WHO STANDS BESIDE YOU?

"A self is made, not given. It is a creative and active process of attending a life that must be heard, shaped, seen, said aloud into the world, finally enacted and woven into the lives of others."

Hi Friends!

I won't bore you with my ups and downs today. This is a story from Barbara Myerhoff in Remembered Lives.

"My grandmother was a tiny woman, shrunken as if some of the juice had been sucked out of her. But her hands, her timeless, precious hands, were an entire landscape, the veins risen to the surface, a network of rivers that flowed from her heart. Her long white fingers were rooted in the wisdom of escorting babies into the world and dying people out of it. When she was telling stories to explain things to me, these root-fingers seemed to point to what was buried beneath the surface of ordinary things. One Sunday she drew a large spiral slowly in the air and called it the Wisdom Trail.

'Each of us travel this path, round and round the spot of grace at our core. As we do, we come to the same intersections, the same challenges, over and over,' she said softly.

Transfixed, I saw what she spoke of in the air in front of us. The taxi horns, the pigeon wings flapping outside the window, the pizza smells from Esposito's restaurant downstairs all disappeared as Grandma's words carried me into the middle of this spiral.

'People walk this trail shifting from one foot to the other -- first a step of risk to learn something new; then a step of mastery so they can live what they've learned. If they use only their foot of risk, they spend their lives hopping nervously from thing to thing. But if they use only their foot of mastery, they get stuck and stagnant.'

Kneeling on the floor next to her in the kitchen while she made bread for the Sabbath, I watched my grandmother's floury hands leave prints on the red oilcloth-covered table as they walked across, illustrating the story.

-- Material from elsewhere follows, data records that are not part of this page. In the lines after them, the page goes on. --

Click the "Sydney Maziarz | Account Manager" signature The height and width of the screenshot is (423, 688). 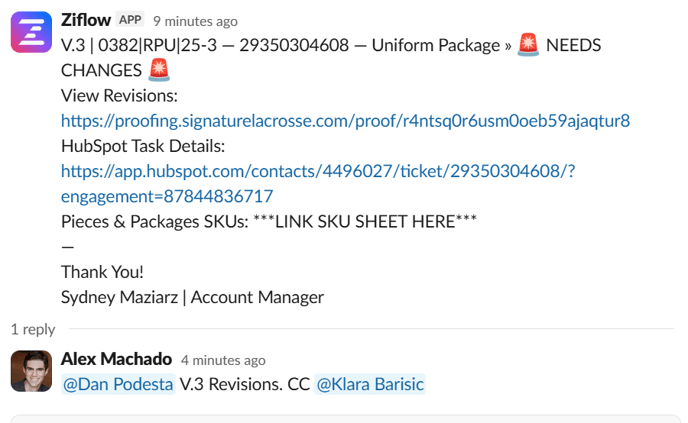coord(192,296)
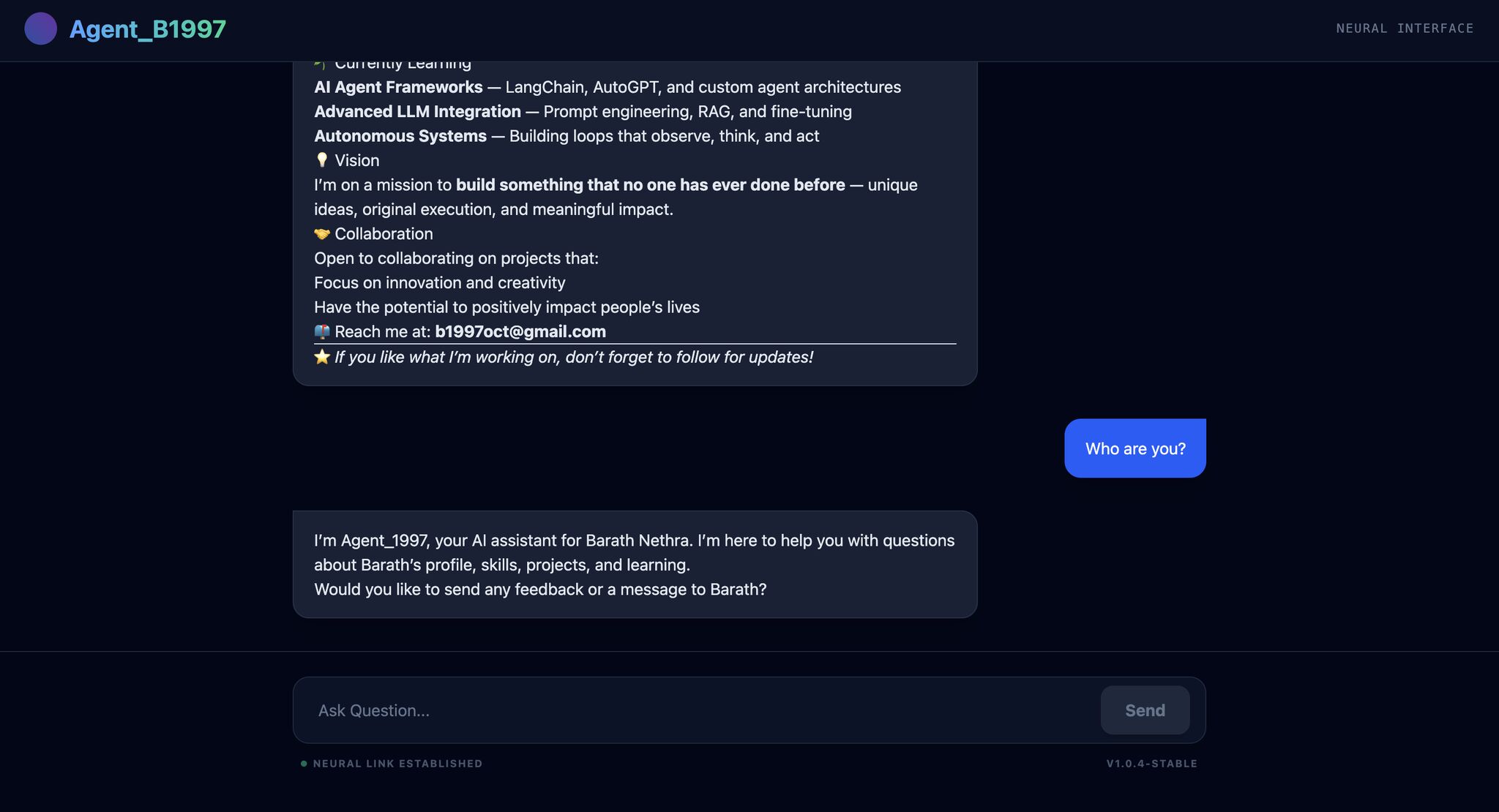The image size is (1499, 812).
Task: Open the b1997oct@gmail.com email address
Action: tap(520, 332)
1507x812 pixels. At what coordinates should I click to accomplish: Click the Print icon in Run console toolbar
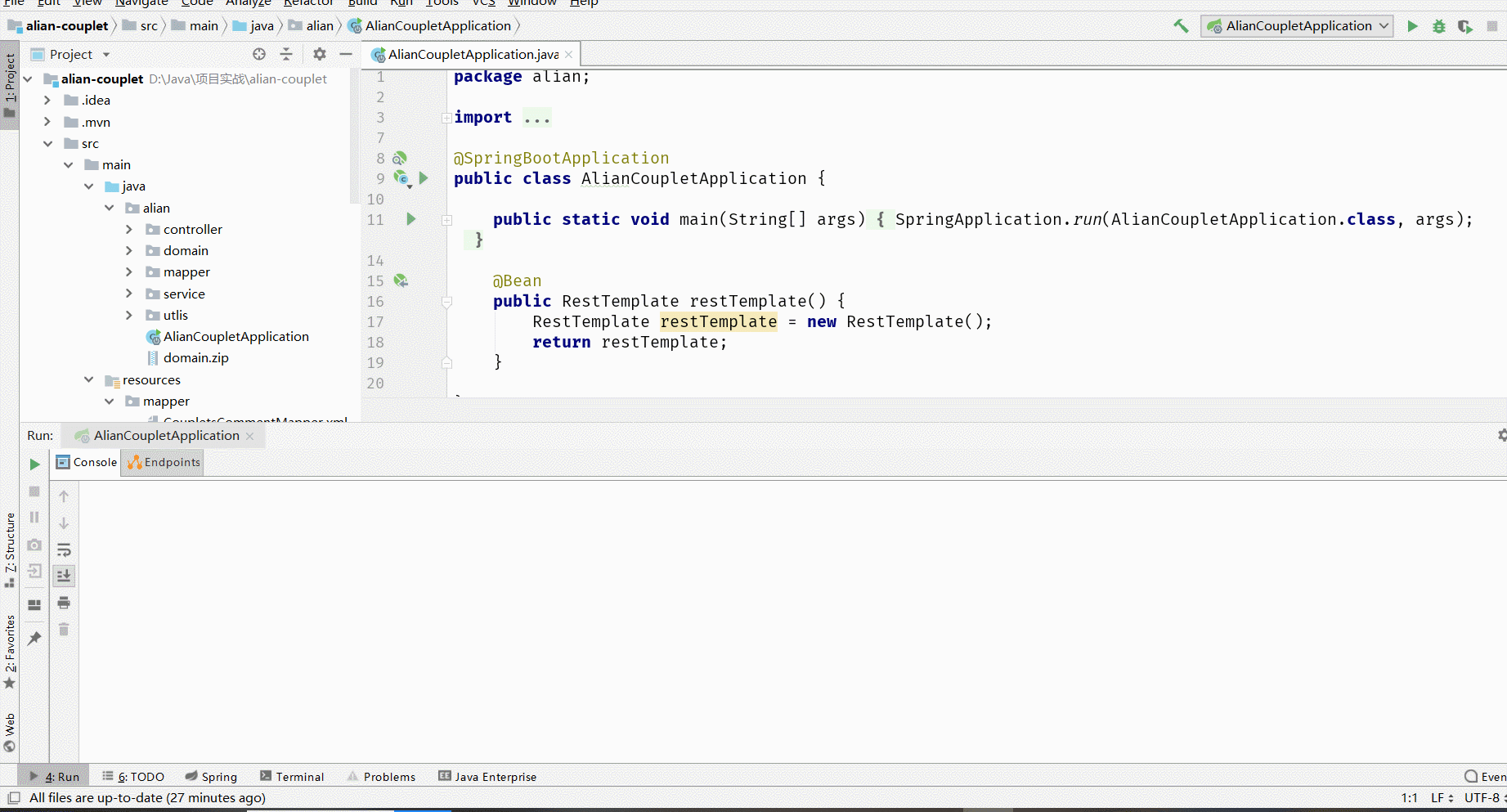pos(64,603)
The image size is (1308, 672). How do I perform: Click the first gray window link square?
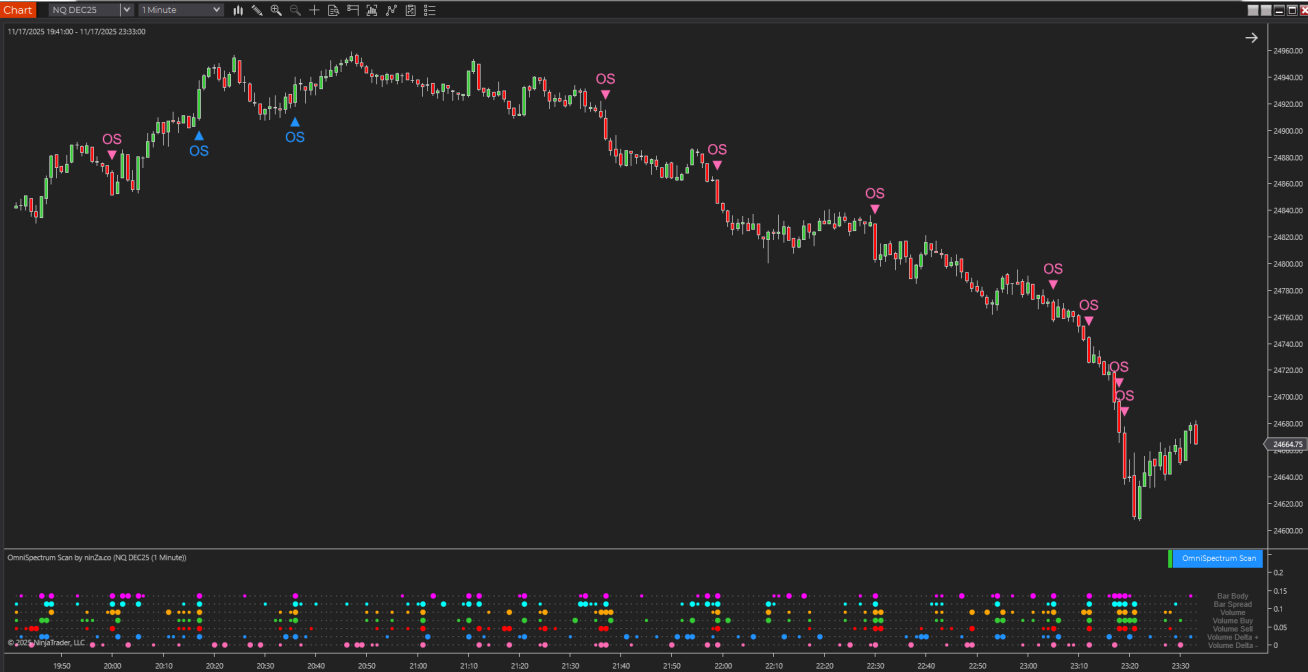pos(1254,10)
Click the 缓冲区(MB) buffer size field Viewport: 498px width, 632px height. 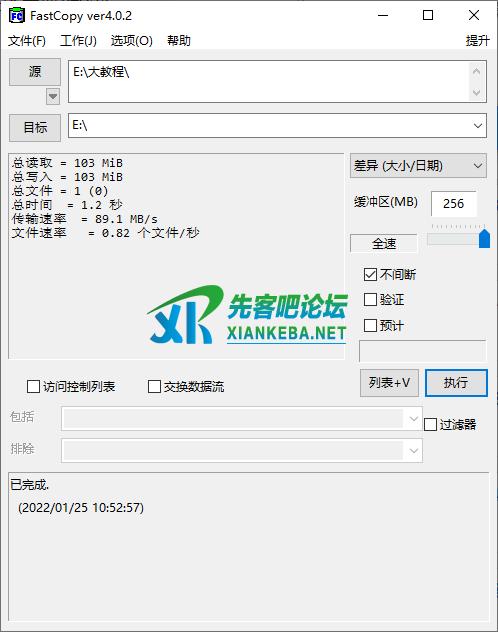[454, 204]
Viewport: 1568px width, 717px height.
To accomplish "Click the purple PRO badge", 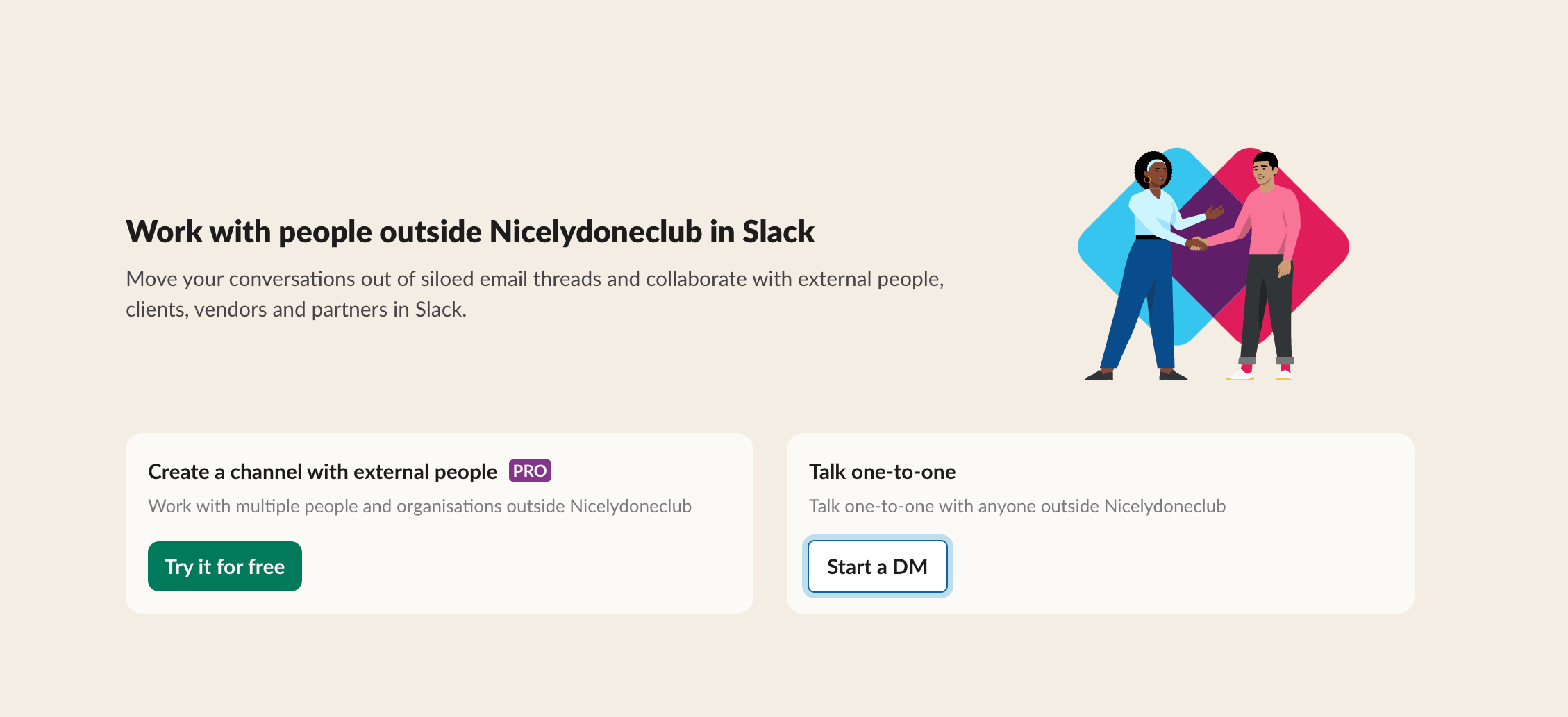I will point(530,471).
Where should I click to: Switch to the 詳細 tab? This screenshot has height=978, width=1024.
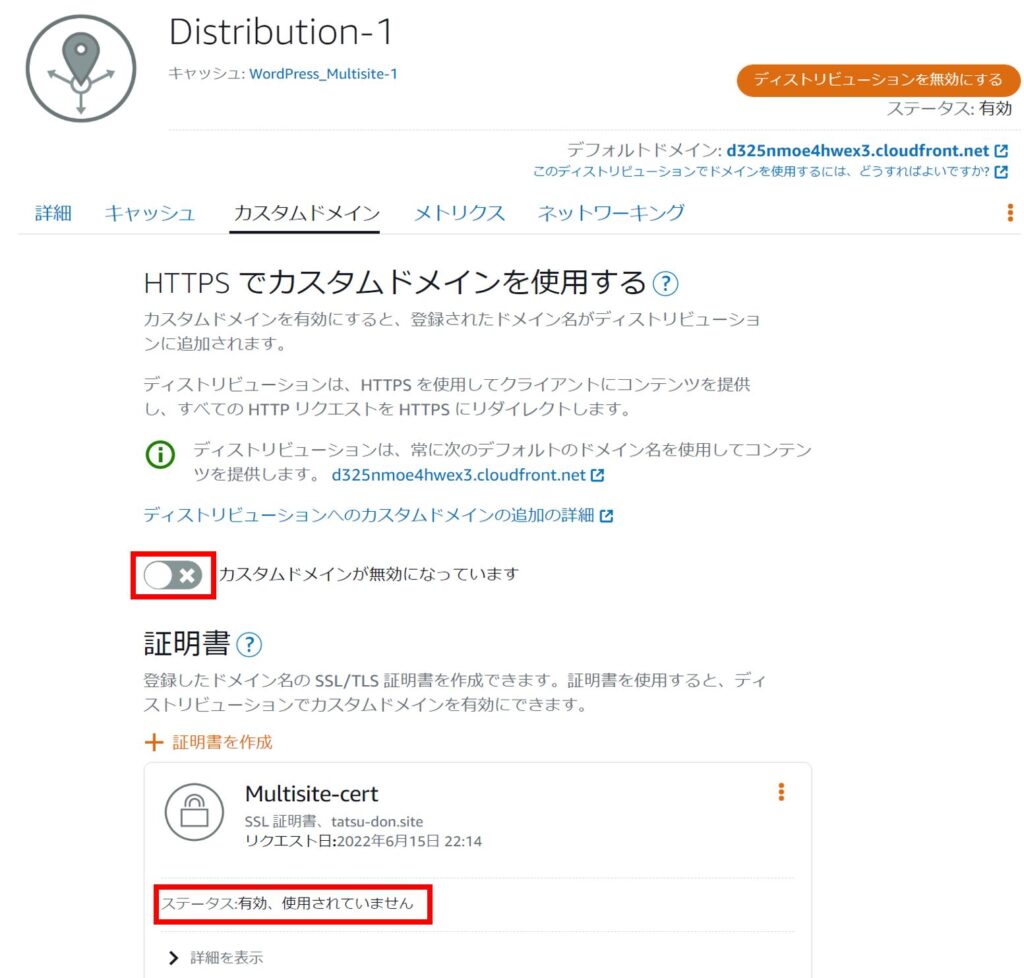pos(53,212)
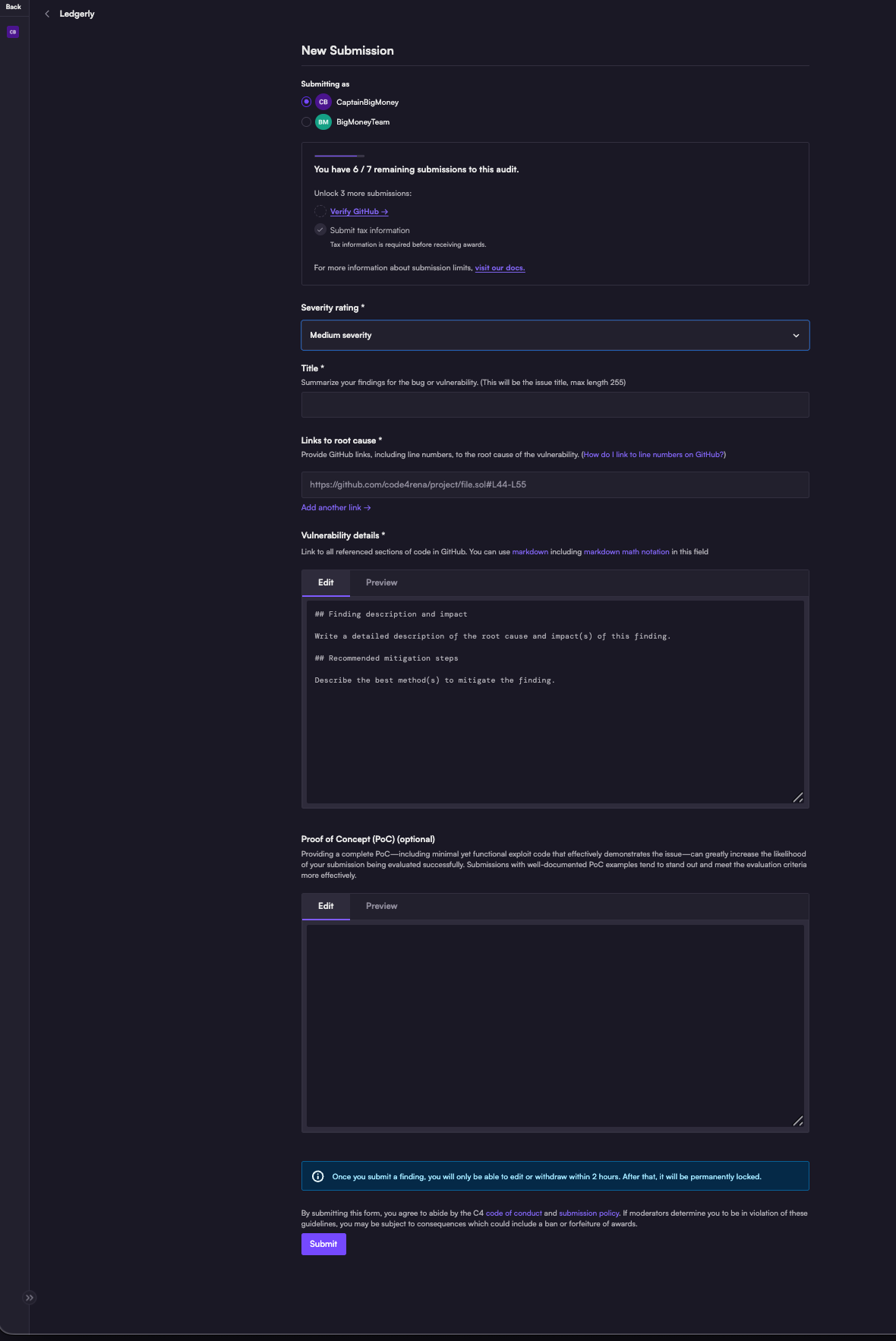Click the Title input field

tap(554, 405)
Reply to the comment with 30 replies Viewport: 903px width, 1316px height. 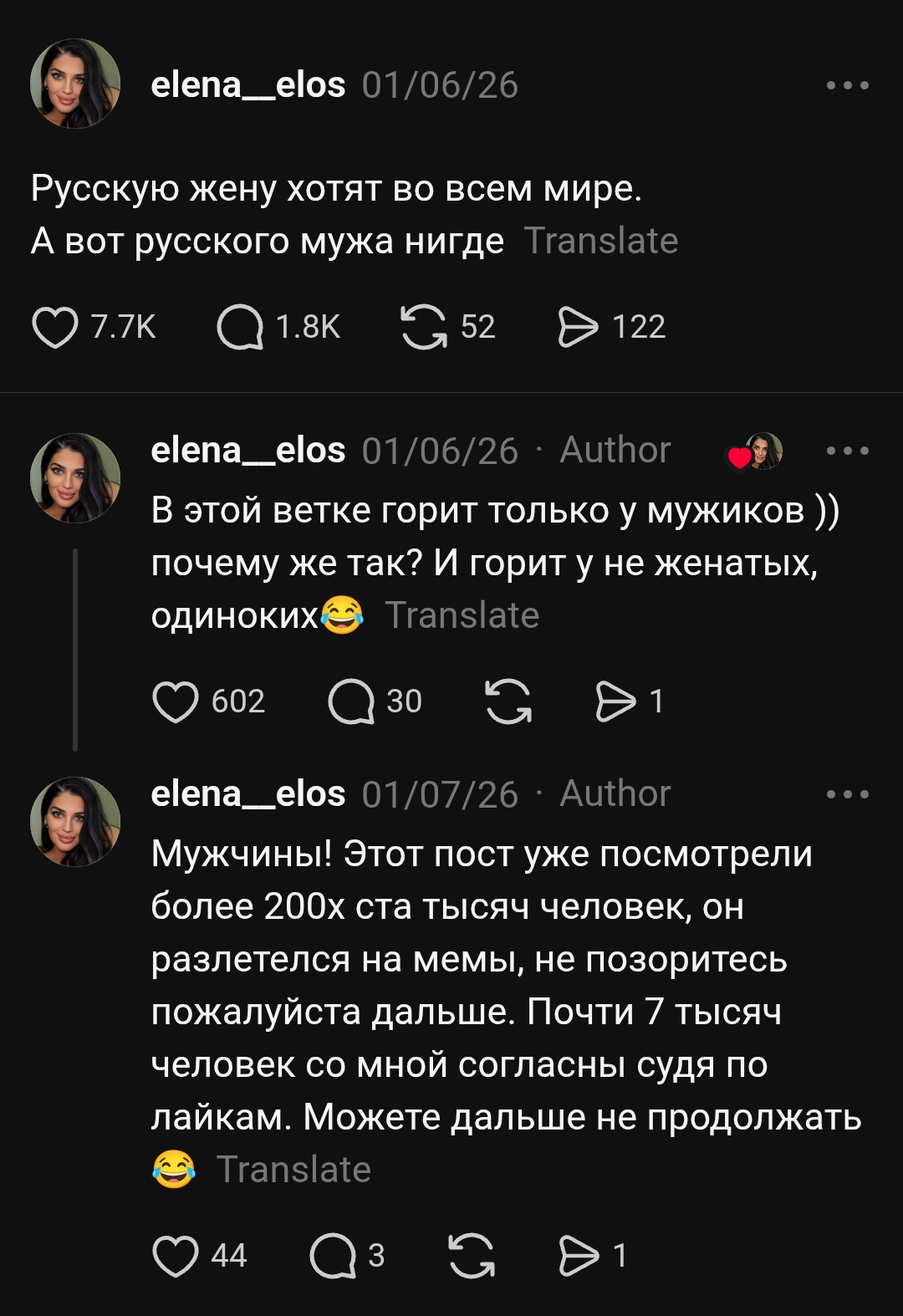coord(351,701)
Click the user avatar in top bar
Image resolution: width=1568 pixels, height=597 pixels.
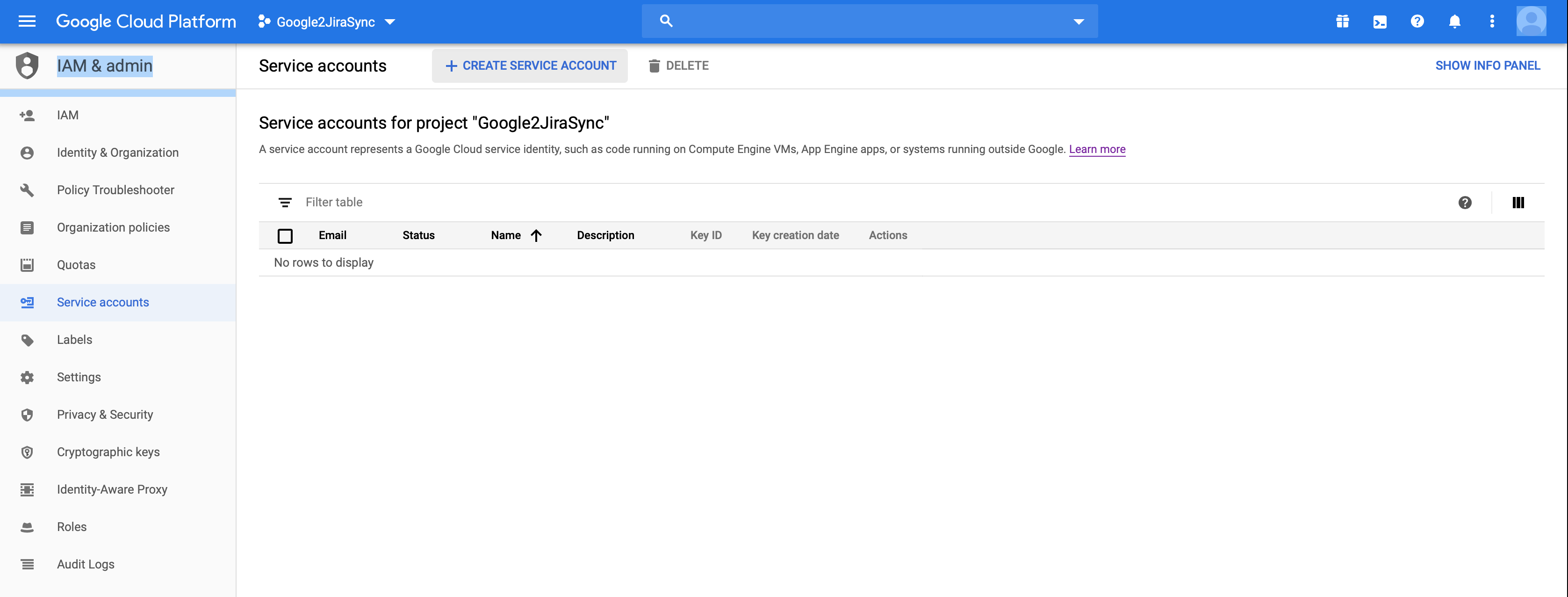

'Sometimes people might thing they are going in circles, never making progress, even moving backward, but that's not true. It's just that each pass around, you gather more wisdom, so your trail is wider and you travel it with more grace from risk to mastery to risk again.'

She leaned toward me and whispered, 'What's important,' -- Grandma tapped the end of my nose with one dusty finger and then continued -- 'is that, whichever foot you use to walk this path, remember that there's no way to escape from yourself or what you came here to do.'"

Hope that helped you as much as it helped me, friends! I often feel for every few steps forward, I take several back. Now, I'll look at it as gaining more grace and wisdom!